Problem requirements
Where a line in the records holds "agent", count it once; return only the final number.

Supplied data
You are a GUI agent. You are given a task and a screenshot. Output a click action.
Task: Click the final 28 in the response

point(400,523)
==
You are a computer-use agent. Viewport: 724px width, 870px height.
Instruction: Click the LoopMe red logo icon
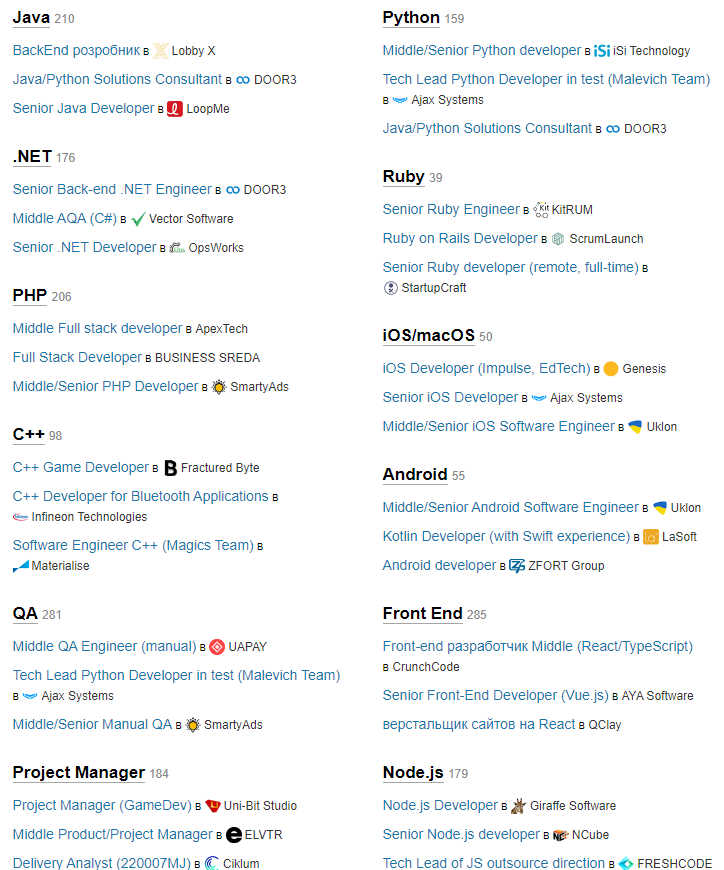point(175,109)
---
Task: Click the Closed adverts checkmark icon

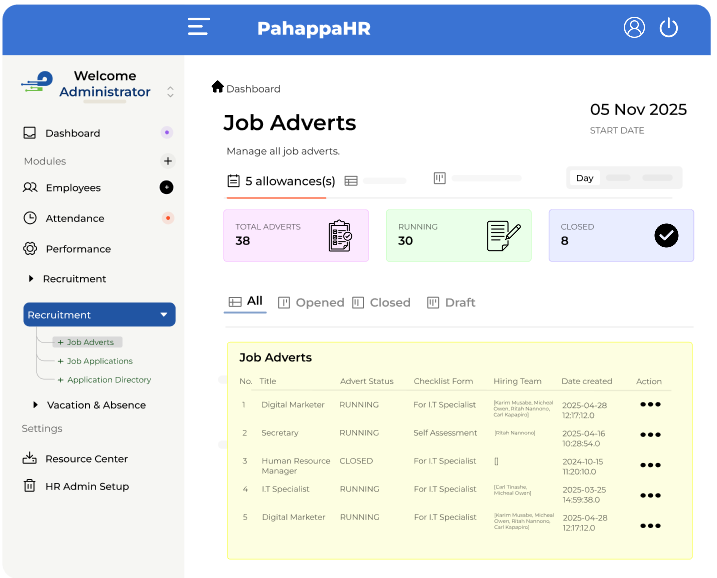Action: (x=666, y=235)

Solution to the problem
2